Single by Bob Wills and His Texas Playboys
- B-side: "New Spanish Two Step"
- Published: April 11, 1946 Milene Music
- Released: April 1946
- Recorded: January 26, 1945
- Studio: CBS Studio at Radio Station KNX, Hollywood, California
- Genre: Western swing
- Label: Columbia 36966
- Songwriter: Fred Rose

Bob Wills and His Texas Playboys singles chronology
| "White Cross on Okinawa" (1945) | "Roly Poly" (1946) | "Stay A Little Longer" (1946) |

= Roly Poly (Bob Wills song) =

1946 song by Fred Rose

"Roly Poly" is a Western swing song written by Fred Rose in 1946, and first recorded by Bob Wills and His Texas Playboys the same year, staying on the charts for 18 weeks and reaching number 3 on the charts.

The song has been recorded by many Western swing bands since.
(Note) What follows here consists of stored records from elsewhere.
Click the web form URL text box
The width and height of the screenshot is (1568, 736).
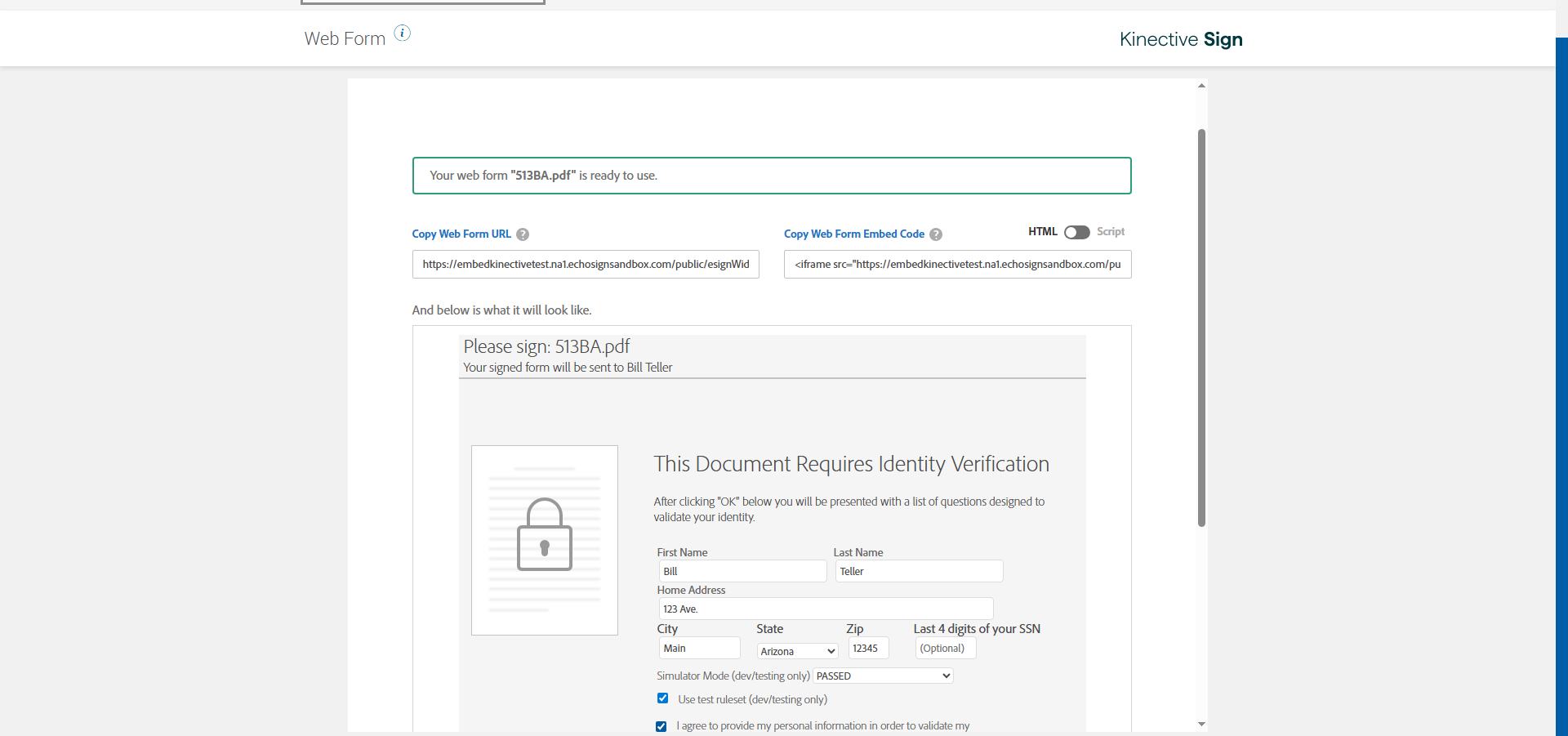pyautogui.click(x=586, y=265)
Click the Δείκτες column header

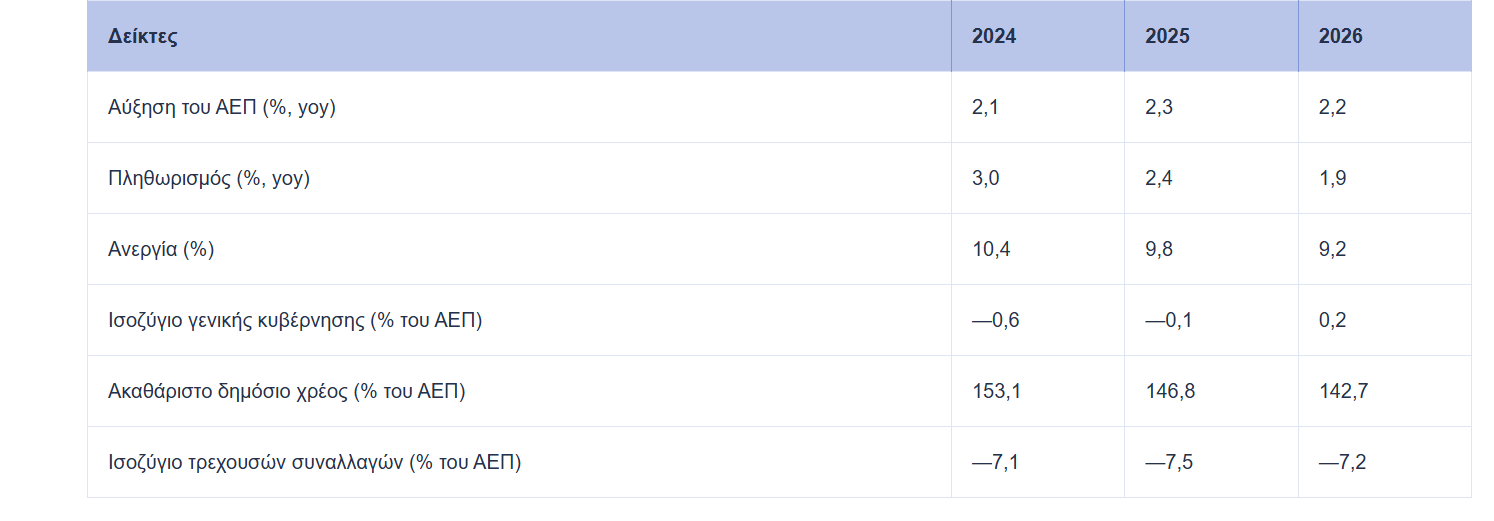coord(143,37)
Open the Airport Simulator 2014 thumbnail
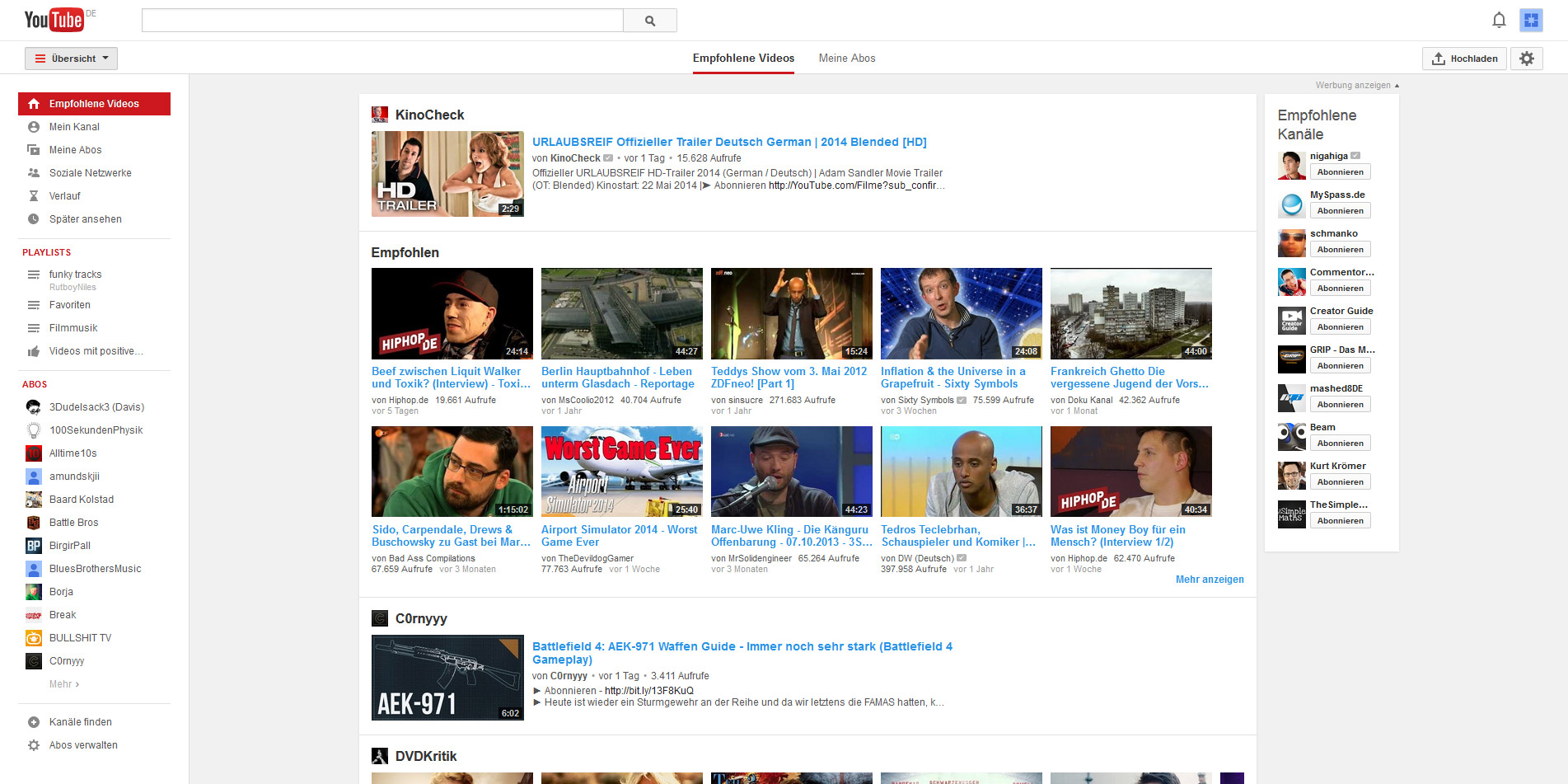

Notable renditions have been recorded by fellow Texans, country crooners Jim Reeves and Ray Price. Asleep at the Wheel featuring The Chicks covered the song in 2000. The version was not a single, but charted as an album cut peaking at number 65. The Little Willies covered the song on their 2006 self-titled album.

Chuck Berry's "Roly Poly" is a different song, as is the 1952 Ray Charles/Rufus Beacham Orchestra instrumental "Roly Poly" (which may not even be Ray Charles).